A body scrub physically removes this dead cell layer. The result is immediate: skin looks smoother, reflects light more evenly, and absorbs whatever you put on it next significantly faster and more deeply. This is why your body oil and body lotion work so much better on the days you've exfoliated.

Sugar vs Salt: Which Is Better?

Sugar scrubs, like the Golden Sugar Body Scrub, have three advantages over salt:

Gentler granules. Brown sugar granules are smaller and softer than sea salt crystals. They exfoliate without micro-tearing skin, which matters particularly for sensitive skin and thinner skin areas like the inner arm or décolletage.

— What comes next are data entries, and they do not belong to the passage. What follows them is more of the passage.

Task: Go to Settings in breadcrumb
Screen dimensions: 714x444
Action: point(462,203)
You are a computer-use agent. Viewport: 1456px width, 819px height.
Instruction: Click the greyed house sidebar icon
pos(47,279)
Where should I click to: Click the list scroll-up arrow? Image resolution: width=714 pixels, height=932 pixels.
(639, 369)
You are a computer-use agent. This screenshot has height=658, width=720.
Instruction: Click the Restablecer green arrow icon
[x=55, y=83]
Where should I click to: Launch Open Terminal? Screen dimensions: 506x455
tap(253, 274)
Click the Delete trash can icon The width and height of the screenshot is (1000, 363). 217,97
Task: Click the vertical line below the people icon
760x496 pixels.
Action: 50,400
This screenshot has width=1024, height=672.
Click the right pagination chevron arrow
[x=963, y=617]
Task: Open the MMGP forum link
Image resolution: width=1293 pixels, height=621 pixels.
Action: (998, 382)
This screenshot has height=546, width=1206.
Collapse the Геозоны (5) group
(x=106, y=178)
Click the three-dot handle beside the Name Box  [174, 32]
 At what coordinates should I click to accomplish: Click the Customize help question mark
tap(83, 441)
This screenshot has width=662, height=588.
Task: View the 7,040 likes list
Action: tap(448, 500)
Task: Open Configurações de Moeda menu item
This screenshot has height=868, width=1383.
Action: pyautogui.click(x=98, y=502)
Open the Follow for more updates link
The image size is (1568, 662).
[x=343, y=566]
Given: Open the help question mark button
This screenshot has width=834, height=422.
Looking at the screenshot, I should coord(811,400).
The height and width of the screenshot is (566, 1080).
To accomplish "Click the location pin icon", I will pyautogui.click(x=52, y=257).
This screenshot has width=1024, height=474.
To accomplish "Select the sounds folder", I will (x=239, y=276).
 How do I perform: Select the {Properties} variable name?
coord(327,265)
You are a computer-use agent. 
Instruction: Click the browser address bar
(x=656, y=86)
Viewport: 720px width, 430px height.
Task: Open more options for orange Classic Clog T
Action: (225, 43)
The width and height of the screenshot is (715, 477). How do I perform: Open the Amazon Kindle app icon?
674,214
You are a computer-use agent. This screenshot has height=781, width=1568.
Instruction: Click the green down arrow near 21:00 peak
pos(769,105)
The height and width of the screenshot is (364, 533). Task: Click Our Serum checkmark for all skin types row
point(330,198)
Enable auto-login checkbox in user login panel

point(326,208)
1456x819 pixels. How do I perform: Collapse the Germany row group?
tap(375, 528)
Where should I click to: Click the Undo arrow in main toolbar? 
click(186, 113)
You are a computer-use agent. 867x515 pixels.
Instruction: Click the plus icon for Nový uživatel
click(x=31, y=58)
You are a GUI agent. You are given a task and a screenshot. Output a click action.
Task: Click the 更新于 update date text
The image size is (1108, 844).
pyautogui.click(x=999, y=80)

Natural humectant. Sugar is a natural humectant — it draws moisture into skin as it exfoliates. Salt draws moisture out. This means sugar scrubs leave skin feeling softer, not tighter, after rinsing.

Oil base compatibility. Sugar dissolves more easily in oil bases, which means sugar scrubs can be formulated with rich conditioning oils (coconut, sweet almond) that do double duty — exfoliating and conditioning simultaneously. Salt scrubs in oil bases tend to feel grittier and heavier.

The Right Technique

Always apply to damp skin. Dry skin + scrub = too much friction, irritation and uneven application. The water creates a lubricating layer that lets the sugar granules glide rather than drag.

Use circular motions, not scrubbing motions. Circular motions lift and remove dead skin cells. Back-and-forth scrubbing creates friction without the same lift effect and is more likely to irritate.

Start from the feet, work up. Work from the feet upward toward the heart — ankles, shins, thighs, then arms and shoulders. This is the direction that works with the skin's natural renewal process.

Focus on rough areas. Elbows, knees, ankles and heels accumulate the most dead skin. Spend extra time on these areas and the results are visible within one use.

Rinse completely. Any scrub residue left on skin can clog pores. Run water over the area until it runs completely clear. The Golden Sugar Body Scrub rinses completely clean — no greasy residue left behind.

How Often Should You Scrub?

Twice a week for most people. Daily is too frequent — it disrupts the skin barrier before new cells have properly formed. Once a week produces improvement but isn't quite frequent enough to maintain consistently smooth texture. Twice a week hits the sweet spot: enough frequency to stay ahead of dead cell accumulation without over-stripping.

The best days: Sunday and Wednesday, or Saturday and Tuesday. Keep it consistent and it becomes automatic.

What to Apply Immediately After

The 60-second window after rinsing is when freshly exfoliated skin is most receptive. Apply Silk Layer Body Lotion immediately to damp skin. The exfoliated, open surface absorbs it noticeably faster and deeper than usual. Follow with Golden Hour Body Oil layered on top to seal everything in. The difference in how the oil looks and feels on freshly exfoliated skin versus non-exfoliated skin is immediate.